Recorded data Start Marker
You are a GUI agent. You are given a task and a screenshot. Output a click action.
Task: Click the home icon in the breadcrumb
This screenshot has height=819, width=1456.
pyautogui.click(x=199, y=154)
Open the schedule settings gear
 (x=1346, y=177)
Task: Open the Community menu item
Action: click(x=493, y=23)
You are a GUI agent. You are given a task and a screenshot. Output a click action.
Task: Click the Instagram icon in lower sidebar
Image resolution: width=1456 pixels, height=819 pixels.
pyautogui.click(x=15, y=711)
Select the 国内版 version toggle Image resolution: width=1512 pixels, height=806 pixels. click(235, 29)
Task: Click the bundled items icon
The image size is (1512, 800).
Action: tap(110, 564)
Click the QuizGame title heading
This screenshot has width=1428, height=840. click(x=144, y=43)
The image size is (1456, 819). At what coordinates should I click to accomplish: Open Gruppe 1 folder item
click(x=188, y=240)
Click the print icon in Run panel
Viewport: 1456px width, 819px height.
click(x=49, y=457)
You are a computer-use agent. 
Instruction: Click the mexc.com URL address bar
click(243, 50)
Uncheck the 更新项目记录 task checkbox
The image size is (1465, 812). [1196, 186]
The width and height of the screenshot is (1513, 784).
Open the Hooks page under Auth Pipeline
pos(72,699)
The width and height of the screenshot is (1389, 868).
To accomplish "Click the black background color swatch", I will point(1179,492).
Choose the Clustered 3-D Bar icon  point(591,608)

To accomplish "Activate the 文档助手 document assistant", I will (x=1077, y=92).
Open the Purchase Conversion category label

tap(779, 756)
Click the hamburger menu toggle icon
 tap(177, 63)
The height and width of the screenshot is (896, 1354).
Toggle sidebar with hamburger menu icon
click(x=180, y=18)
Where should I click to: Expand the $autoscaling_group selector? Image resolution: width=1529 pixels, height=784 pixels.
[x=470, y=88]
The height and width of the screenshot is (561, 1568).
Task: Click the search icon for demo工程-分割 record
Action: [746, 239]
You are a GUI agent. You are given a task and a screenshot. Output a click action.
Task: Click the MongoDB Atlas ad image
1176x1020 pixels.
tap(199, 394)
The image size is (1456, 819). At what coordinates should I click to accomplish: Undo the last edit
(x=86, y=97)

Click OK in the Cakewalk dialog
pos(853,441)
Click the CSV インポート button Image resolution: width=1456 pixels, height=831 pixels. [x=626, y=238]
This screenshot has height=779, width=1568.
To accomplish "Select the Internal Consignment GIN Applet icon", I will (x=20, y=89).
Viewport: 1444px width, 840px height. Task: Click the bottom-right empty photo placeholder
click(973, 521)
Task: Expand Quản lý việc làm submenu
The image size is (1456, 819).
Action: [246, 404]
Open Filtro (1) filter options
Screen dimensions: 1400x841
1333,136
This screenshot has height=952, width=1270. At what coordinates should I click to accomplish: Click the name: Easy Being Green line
Recorded data End Marker
Task statement: Using the listing above, transcribe every entry exactly.

Result for this task:
You are a GUI agent. You are given a task and a screenshot. Output a click action.
Task: Click the home icon in the breadcrumb
This screenshot has height=819, width=1456.
pyautogui.click(x=199, y=154)
Open the schedule settings gear
 (x=1346, y=177)
Task: Open the Community menu item
Action: click(x=493, y=23)
You are a GUI agent. You are given a task and a screenshot. Output a click action.
Task: Click the Instagram icon in lower sidebar
Image resolution: width=1456 pixels, height=819 pixels.
pyautogui.click(x=15, y=711)
Select the 国内版 version toggle Image resolution: width=1512 pixels, height=806 pixels. click(235, 29)
Task: Click the bundled items icon
The image size is (1512, 800).
Action: tap(110, 564)
Click the QuizGame title heading
This screenshot has width=1428, height=840. click(x=144, y=43)
The image size is (1456, 819). At what coordinates should I click to accomplish: Open Gruppe 1 folder item
click(x=188, y=240)
Click the print icon in Run panel
Viewport: 1456px width, 819px height.
click(x=49, y=457)
You are a computer-use agent. 
Instruction: Click the mexc.com URL address bar
click(243, 50)
Uncheck the 更新项目记录 task checkbox
The image size is (1465, 812). [1196, 186]
The width and height of the screenshot is (1513, 784).
Open the Hooks page under Auth Pipeline
pos(72,699)
The width and height of the screenshot is (1389, 868).
To accomplish "Click the black background color swatch", I will point(1179,492).
Choose the Clustered 3-D Bar icon  point(591,608)

To accomplish "Activate the 文档助手 document assistant", I will (x=1077, y=92).
Open the Purchase Conversion category label

tap(779, 756)
Click the hamburger menu toggle icon
 tap(177, 63)
The height and width of the screenshot is (896, 1354).
Toggle sidebar with hamburger menu icon
click(x=180, y=18)
Where should I click to: Expand the $autoscaling_group selector? Image resolution: width=1529 pixels, height=784 pixels.
[x=470, y=88]
The height and width of the screenshot is (561, 1568).
Task: Click the search icon for demo工程-分割 record
Action: [746, 239]
You are a GUI agent. You are given a task and a screenshot. Output a click action.
Task: Click the MongoDB Atlas ad image
1176x1020 pixels.
tap(199, 394)
The image size is (1456, 819). At what coordinates should I click to accomplish: Undo the last edit
(x=86, y=97)

Click OK in the Cakewalk dialog
pos(853,441)
Click the CSV インポート button Image resolution: width=1456 pixels, height=831 pixels. [x=626, y=238]
This screenshot has height=779, width=1568.
To accomplish "Select the Internal Consignment GIN Applet icon", I will (x=20, y=89).
Viewport: 1444px width, 840px height. Task: Click the bottom-right empty photo placeholder
click(973, 521)
Task: Expand Quản lý việc làm submenu
The image size is (1456, 819).
Action: [246, 404]
Open Filtro (1) filter options
Screen dimensions: 1400x841
1333,136
This screenshot has height=952, width=1270. At what coordinates should I click to accomplish: Click the name: Easy Being Green line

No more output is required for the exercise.